■ Task instructions ■
Answer these questions using the passage on consumer spending during the pandemic.
1. Which company took the top spot on People magazine's "50 Companies that Care" list this year?
2. By what percentage have sales of packaged goods increased?
3. According to the Bureau of Labor Statistics, how many people were left seeking employment after the August drop in the unemployment rate?

■ Passage provided ■
=-=-=-=-=

During the past four years, People magazine has published its “50 Companies that Care” list. This year Publix, a food and pharmacy chain, took the top spot. Although it is a large company, Publix’s business philosophy is shared by many entrepreneurs who successfully operate small businesses in their local communities. Todd Jones, Publix CEO, says, “When the first Publix store opened 90 years ago, our founder, George Jenkins, instilled a set of values that still guides us today. Our philosophy has always been to respect our associates’ dignity, treat our customers like royalty, and give back to our communities.”
Companies that behave selflessly during the economic and social crisis created due to the Coronavirus reflect the qualities consumers will expect from businesses they plan to support in the future. Consumers place a high value on truth and integrity. They will reward those good corporate stewards who are willing to use their resources to better our society.
Companies should be aware of the real fear consumers have about the virus. Businesses need to show they are doing everything possible in terms of service and convenience to make life easier for shoppers.
Consumers are Watching their Wallets
Consumers are more cautious about how and where they spend money. Although the nation continues to rebound, no one has forgotten how the supply chain’s disruption led to a shortage of food and essentials. Unemployment figures are lower than a month ago. Yet, many consumers continue to watch their spending because they are uncertain about their financial situations. This slow-down in spending has directly impacted the profitability of both large and small businesses. Changes in consumer buying behavior can be attributed to several factors:
- Fears related to health
- Financial instability and job security
- Diminished quality of life
- Renewed optimism after social isolation
Fears Related to Health
As of September, more than 6.5 million people in the U.S have been infected with the Coronavirus—resulting in 193,000 deaths. In an attempt to slow down the spread, every state has limited large gatherings and encouraged people to work from home. Due to these unprecedented measures, many large retailers and small businesses face an uphill climb to keep their heads above water. However, those businesses that sell groceries, household items, and in-home entertainment are thriving. Sales of packaged goods have increased by 9.5 percent. Additionally, the demand for personal protection items such as masks, hand sanitizers, and cleaners consistently leaves many shelves empty.
COVID-19 has made the pursuit of health care products a way of life that has shifted how consumers spend. Although scientists predict there will be a vaccine for the virus by 2021, the fear of germs and maintaining good hygiene will be with us for a long time. Businesses should make it easy for customers to do business with them by making an effort to minimize their fears. There has been a dramatic increase in the number of consumers who want to buy-online-and-pick-up in-store (BOPIS) and buy-online-and-ship-to store (BOSS). Data generated by Adobe analytics indicates BOPIS orders increased 62 percent year over year from February to March.
Financial Instability and Job Security
The pandemic has put millions of Americans out of work and given those who still have jobs a growing sense of financial insecurity. Despite making gains, layoffs have remained at historically high levels for the past six months. According to the Bureau of Labor Statistics, August’s unemployment rate fell by 2.8 million people, leaving 13.6 million people seeking employment. Although employment is rising, the numbers fall short of the levels seen in February before the pandemic by 11.5 million, or 7.6 percent. Additionally, more recent evidence indicates that the job market is weakening after making gains through the spring and summer months. Hiring has slowed, and many workers believe their job loss will be permanent. 13.4 million people are currently seeking unemployment benefits, further evidence that new hiring is not offsetting job losses.

=-=-=-=-=

■ Source material ■
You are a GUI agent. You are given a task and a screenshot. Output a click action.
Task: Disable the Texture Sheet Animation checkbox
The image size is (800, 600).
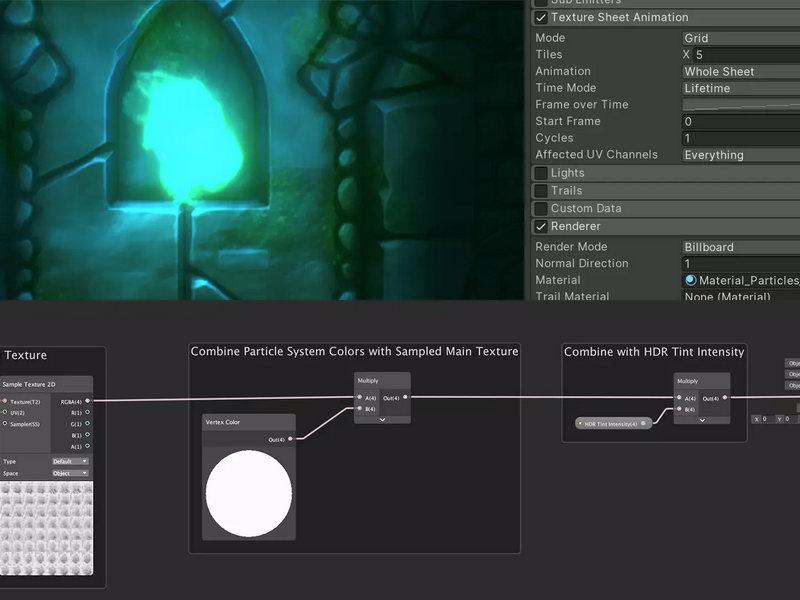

=-=-=-=-=

■ Answer to this exercise ■
1. Publix
2. 9.5 percent
3. 13.6 million people